For Tembreull, it was also rewarding to see her work in the publication. Her poem “Lost by the Frosted Window,” which she co-wrote with Mallory Denzer, is done in the style of a sestina, which involves a complicated pattern of repeating words. The piece is about a woman who has “lost her memory. She’s just thinking, looking through her pictures and scrapbooks and remembering different things,” she said.
Tyler Eischens, another eighth-grader who served as an editor, enjoyed finding out about what was on students’ minds, too. “It was fun to see what other kids worked on during different hours” of the school day, and beyond, he said.
He tried to score pieces based on “the hook, how it entertained you, the meaning behind it,” but it wasn’t always so simple. Pieces stood out for various reasons.
For example, Lydia Erickson’s poem “If Hate Could Be …” ponders big life questions.
The eighth-grader said it reflects on a fight she had with a friend. The poem was a class assignment, but it helped her sort through her feelings, she said.
She likes poetry because it can be silly or dramatic, rhyme or not. “It’s something where you’re free. You can choose to do what you want with it,” she said.
Language teacher Steven Farrell said students take the magazine opportunity seriously. “They are so excited when they get something in there because they know that a team of adults, not just one teacher, has looked at it and they have all placed a value, not a grade, on their work,” he said.

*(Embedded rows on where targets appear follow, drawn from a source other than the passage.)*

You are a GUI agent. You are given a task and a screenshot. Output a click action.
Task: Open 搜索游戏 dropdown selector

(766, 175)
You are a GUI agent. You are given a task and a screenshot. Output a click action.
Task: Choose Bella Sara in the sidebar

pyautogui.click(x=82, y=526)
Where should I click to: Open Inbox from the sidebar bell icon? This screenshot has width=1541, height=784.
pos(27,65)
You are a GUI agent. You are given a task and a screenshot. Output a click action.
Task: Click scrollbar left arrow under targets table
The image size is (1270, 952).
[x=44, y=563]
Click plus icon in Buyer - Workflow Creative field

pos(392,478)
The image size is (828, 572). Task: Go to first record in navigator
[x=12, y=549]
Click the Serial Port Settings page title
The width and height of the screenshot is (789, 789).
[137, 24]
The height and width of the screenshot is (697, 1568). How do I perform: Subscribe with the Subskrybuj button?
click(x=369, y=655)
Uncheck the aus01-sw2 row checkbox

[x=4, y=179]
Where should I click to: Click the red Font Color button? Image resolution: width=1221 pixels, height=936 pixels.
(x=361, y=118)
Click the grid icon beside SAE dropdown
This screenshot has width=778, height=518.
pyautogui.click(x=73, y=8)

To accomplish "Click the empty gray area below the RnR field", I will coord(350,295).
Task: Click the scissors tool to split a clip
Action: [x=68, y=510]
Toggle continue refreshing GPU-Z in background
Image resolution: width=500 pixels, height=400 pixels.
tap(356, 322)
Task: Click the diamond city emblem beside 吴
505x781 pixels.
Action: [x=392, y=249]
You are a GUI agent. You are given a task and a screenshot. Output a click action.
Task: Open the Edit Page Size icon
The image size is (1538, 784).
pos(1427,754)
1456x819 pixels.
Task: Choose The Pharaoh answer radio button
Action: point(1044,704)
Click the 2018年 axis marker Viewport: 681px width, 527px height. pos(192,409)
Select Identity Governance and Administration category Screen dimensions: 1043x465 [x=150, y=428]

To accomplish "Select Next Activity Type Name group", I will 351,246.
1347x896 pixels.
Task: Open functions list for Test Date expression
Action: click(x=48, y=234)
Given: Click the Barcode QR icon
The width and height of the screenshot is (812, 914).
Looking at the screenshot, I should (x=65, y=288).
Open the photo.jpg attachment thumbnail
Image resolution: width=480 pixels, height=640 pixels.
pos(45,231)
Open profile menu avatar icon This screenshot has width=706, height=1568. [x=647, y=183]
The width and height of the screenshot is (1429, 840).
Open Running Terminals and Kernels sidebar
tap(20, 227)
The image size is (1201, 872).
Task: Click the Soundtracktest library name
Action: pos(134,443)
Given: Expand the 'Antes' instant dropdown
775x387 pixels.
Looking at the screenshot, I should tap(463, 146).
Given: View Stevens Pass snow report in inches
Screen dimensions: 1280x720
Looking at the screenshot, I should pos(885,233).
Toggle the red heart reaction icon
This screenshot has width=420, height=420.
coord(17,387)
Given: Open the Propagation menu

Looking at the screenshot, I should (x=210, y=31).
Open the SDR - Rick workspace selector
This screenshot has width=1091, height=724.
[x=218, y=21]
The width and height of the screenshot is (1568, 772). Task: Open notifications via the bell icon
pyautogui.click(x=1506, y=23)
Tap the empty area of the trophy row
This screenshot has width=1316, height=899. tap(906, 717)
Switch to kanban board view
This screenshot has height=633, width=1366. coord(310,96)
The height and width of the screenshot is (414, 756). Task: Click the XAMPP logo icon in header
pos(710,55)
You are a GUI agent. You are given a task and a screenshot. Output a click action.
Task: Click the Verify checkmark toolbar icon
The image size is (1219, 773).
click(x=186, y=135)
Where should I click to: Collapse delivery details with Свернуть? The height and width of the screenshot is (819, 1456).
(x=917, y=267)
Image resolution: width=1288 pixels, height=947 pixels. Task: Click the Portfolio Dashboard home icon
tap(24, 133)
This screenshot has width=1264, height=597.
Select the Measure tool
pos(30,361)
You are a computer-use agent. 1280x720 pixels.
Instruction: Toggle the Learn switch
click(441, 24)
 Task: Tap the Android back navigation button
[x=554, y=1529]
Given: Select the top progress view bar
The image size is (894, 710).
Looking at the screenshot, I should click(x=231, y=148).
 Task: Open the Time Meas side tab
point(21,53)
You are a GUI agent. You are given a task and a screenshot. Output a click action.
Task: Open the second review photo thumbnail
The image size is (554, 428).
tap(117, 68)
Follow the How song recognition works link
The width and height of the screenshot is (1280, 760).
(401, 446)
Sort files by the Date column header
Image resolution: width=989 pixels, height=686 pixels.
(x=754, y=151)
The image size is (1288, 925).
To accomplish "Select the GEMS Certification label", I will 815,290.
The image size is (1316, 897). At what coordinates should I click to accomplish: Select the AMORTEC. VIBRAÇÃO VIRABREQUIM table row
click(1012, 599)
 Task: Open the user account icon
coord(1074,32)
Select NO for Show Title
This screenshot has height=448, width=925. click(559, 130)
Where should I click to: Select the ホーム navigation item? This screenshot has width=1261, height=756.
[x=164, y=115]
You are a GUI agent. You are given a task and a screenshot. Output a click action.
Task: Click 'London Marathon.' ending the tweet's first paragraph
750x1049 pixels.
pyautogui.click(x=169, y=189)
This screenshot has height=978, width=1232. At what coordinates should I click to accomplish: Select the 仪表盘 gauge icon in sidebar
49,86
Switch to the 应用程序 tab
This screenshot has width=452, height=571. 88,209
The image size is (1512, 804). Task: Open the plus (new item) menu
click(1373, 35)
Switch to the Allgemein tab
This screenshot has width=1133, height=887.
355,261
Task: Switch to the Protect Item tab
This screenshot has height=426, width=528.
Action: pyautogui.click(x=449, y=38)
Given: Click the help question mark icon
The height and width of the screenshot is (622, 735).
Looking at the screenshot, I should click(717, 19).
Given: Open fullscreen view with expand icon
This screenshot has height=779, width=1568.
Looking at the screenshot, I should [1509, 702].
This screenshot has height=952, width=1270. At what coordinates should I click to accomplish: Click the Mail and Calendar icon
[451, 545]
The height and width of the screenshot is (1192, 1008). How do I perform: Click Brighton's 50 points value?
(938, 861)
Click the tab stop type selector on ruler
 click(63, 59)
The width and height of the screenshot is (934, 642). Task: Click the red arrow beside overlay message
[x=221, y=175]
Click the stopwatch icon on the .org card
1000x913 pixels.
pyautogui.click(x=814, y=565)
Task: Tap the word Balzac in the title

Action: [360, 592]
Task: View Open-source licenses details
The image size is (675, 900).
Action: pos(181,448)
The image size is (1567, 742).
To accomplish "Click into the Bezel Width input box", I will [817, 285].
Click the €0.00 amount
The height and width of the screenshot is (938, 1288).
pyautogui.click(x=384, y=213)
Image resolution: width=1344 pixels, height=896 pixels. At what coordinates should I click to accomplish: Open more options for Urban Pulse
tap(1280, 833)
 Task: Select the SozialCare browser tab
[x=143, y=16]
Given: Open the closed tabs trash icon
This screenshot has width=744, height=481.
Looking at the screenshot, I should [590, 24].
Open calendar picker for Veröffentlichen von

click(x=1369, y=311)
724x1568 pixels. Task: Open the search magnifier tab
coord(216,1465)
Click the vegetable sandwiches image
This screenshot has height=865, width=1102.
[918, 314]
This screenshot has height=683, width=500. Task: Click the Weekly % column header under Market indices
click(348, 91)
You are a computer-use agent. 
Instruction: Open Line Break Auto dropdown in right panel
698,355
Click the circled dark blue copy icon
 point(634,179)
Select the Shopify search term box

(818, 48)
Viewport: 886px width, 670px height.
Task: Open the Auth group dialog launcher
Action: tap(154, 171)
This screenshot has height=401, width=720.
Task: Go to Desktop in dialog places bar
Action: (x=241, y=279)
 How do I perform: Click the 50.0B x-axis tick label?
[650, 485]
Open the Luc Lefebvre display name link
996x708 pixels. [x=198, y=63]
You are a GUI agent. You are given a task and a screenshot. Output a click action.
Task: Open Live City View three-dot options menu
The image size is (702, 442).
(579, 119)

Matt Malette, an art specialist at the school, added that The Storm offers a unique opportunity for students to get feedback on their work from the broader community. It’s another avenue “to express themselves and to receive recognition for their efforts,” he said.
Although the review process can be painful and confusing at times, it presents ”a teachable moment about deadlines and the merit-based world that we live in,” he said.
Every year, more students ask about the magazine. As a teacher, it’s especially gratifying to see them submitting work they’ve completed on their own time, he said.